(Recorded data)
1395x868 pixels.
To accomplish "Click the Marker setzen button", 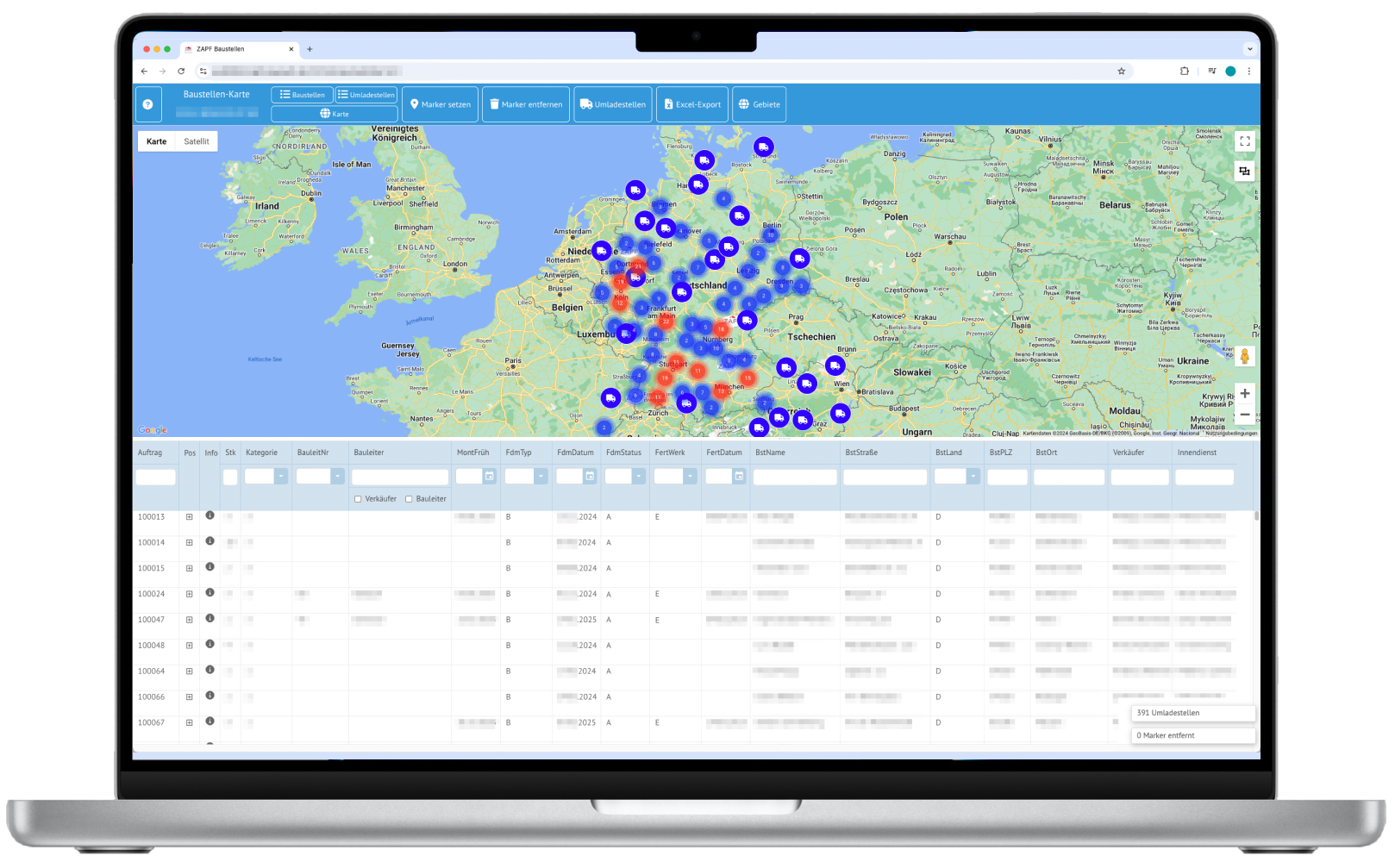I will (x=440, y=104).
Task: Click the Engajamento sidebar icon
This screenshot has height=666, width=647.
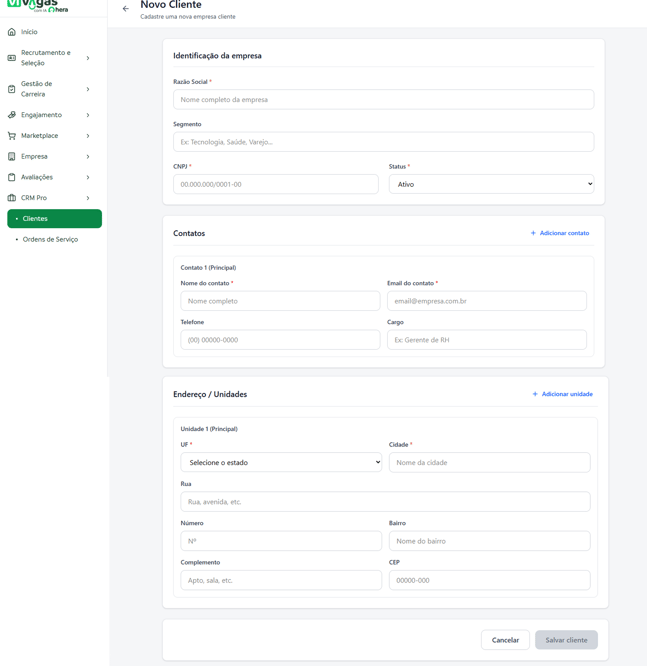Action: click(12, 115)
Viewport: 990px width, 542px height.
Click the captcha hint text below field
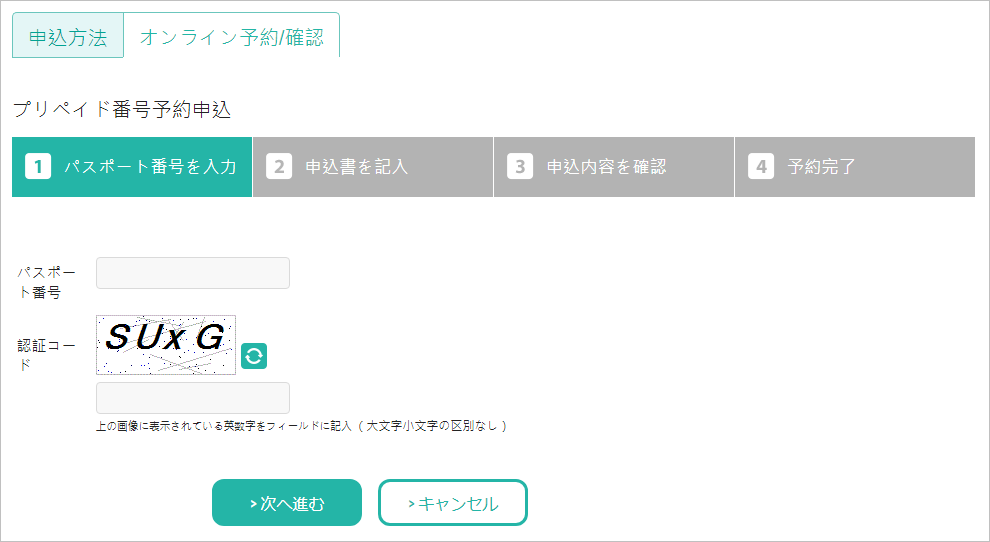point(302,426)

DIRECTIONS FOR THIS TASK = Extract word for word every line from the line that contains "Viewport: 990px width, 542px height." to the final line of the data, both included, and nothing else; skip the pictures.

EXERCISE ANSWER =
Viewport: 990px width, 542px height.
Click the captcha hint text below field
point(302,426)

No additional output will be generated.